[Collected data]
++++++++++++++++++++
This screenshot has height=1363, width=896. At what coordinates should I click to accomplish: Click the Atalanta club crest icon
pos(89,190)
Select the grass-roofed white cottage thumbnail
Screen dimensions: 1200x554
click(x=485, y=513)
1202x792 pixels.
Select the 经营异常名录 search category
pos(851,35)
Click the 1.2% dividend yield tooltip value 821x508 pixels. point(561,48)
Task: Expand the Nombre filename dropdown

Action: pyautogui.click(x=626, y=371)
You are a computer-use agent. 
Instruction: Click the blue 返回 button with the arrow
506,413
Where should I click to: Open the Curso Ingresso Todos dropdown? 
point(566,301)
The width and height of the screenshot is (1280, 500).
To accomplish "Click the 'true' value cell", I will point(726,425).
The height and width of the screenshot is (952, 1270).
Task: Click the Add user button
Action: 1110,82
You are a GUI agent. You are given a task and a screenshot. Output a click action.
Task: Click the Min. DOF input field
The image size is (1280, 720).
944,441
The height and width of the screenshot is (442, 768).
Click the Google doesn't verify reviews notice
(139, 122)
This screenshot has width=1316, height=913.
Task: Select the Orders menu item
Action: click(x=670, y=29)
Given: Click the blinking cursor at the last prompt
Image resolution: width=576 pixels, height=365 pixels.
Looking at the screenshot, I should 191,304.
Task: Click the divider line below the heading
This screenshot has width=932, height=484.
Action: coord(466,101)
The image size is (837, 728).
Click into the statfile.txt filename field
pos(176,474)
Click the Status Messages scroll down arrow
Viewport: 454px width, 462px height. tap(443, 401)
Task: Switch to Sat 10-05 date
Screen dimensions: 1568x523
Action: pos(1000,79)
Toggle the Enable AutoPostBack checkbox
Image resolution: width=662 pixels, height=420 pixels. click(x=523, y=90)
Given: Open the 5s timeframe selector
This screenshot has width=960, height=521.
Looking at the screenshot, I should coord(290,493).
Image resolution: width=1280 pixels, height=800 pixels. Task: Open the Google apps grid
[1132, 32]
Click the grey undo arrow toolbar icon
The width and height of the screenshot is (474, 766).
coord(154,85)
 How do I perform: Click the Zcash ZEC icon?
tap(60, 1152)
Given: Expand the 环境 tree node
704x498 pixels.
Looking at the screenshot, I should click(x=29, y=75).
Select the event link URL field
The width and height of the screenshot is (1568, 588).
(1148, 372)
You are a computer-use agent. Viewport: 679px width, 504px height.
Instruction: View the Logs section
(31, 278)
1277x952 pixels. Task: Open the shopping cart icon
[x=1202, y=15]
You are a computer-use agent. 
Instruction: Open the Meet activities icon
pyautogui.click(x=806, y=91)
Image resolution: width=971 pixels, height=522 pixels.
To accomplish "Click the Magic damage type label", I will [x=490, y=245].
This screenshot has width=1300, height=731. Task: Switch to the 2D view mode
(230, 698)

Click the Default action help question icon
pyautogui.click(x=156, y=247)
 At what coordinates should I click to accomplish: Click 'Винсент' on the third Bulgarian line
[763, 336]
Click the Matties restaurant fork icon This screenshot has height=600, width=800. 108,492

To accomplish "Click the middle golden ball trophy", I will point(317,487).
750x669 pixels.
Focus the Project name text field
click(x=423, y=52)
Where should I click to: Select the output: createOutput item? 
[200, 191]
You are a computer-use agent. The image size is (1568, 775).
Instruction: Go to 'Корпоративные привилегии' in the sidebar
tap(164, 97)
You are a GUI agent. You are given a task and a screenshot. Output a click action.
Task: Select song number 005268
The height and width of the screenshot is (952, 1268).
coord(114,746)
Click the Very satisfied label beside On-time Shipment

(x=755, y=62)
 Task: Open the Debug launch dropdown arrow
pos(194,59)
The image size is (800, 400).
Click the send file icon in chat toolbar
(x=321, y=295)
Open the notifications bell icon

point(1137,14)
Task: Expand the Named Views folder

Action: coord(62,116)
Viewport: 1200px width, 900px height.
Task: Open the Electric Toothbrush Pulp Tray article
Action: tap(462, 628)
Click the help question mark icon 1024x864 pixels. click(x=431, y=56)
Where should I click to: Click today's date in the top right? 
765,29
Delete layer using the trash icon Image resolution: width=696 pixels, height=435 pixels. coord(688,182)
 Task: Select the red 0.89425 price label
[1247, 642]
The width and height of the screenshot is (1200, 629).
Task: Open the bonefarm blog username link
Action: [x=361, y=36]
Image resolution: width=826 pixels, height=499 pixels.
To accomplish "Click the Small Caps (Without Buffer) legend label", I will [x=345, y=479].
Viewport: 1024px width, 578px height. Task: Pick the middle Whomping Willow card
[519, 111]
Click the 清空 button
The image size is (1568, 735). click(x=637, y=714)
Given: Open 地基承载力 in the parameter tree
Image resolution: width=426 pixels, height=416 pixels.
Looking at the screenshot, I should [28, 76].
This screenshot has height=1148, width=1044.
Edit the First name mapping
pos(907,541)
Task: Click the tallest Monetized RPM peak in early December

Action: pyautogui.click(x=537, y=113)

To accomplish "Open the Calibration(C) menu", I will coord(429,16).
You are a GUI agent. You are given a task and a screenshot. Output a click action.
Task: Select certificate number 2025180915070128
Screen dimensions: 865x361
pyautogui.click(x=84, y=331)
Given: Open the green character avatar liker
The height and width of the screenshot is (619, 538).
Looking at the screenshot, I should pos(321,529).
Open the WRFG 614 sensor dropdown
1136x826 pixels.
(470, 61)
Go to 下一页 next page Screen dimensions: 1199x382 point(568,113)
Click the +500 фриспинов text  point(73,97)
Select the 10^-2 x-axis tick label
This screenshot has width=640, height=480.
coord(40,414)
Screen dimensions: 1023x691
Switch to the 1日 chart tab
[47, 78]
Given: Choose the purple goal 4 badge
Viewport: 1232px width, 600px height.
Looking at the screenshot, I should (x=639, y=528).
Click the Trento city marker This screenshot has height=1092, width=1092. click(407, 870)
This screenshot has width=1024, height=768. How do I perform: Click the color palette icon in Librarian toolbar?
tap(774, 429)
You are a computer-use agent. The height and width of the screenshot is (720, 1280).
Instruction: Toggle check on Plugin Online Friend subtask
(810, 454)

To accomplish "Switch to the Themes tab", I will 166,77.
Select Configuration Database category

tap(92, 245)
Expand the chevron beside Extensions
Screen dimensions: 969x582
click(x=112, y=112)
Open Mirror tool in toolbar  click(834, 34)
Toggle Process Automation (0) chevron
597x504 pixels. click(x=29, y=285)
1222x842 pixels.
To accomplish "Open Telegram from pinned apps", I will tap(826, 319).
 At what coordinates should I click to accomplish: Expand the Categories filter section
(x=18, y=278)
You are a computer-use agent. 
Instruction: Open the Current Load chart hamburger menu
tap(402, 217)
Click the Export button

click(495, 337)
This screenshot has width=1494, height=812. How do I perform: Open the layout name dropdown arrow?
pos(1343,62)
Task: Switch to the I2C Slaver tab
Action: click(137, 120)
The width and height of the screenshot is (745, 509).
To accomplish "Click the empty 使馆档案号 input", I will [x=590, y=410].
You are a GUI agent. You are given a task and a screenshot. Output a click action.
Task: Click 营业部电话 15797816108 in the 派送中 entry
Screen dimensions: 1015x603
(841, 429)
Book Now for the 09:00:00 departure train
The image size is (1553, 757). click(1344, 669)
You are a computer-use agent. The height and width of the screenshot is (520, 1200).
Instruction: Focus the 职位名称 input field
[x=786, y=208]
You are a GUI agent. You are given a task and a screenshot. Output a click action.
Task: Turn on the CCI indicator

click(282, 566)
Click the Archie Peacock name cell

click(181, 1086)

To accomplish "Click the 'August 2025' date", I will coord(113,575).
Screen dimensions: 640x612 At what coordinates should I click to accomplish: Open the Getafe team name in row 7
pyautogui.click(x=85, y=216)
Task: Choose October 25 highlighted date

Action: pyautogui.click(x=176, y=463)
++++++++++++++++++++
* What the task requires *
An exact copy of the data is needed, running from its first line through the line that holds "The image size is (837, 728).", and nothing beyond that.

* Solution *
This screenshot has height=1363, width=896. At what coordinates should I click to accomplish: Click the Atalanta club crest icon
pos(89,190)
Select the grass-roofed white cottage thumbnail
Screen dimensions: 1200x554
click(x=485, y=513)
1202x792 pixels.
Select the 经营异常名录 search category
pos(851,35)
Click the 1.2% dividend yield tooltip value 821x508 pixels. point(561,48)
Task: Expand the Nombre filename dropdown

Action: pyautogui.click(x=626, y=371)
You are a computer-use agent. 
Instruction: Click the blue 返回 button with the arrow
506,413
Where should I click to: Open the Curso Ingresso Todos dropdown? 
point(566,301)
The width and height of the screenshot is (1280, 500).
To accomplish "Click the 'true' value cell", I will point(726,425).
The height and width of the screenshot is (952, 1270).
Task: Click the Add user button
Action: 1110,82
You are a GUI agent. You are given a task and a screenshot. Output a click action.
Task: Click the Min. DOF input field
The image size is (1280, 720).
944,441
The height and width of the screenshot is (442, 768).
Click the Google doesn't verify reviews notice
(139, 122)
This screenshot has width=1316, height=913.
Task: Select the Orders menu item
Action: click(x=670, y=29)
Given: Click the blinking cursor at the last prompt
Image resolution: width=576 pixels, height=365 pixels.
Looking at the screenshot, I should 191,304.
Task: Click the divider line below the heading
This screenshot has width=932, height=484.
Action: coord(466,101)
The image size is (837, 728).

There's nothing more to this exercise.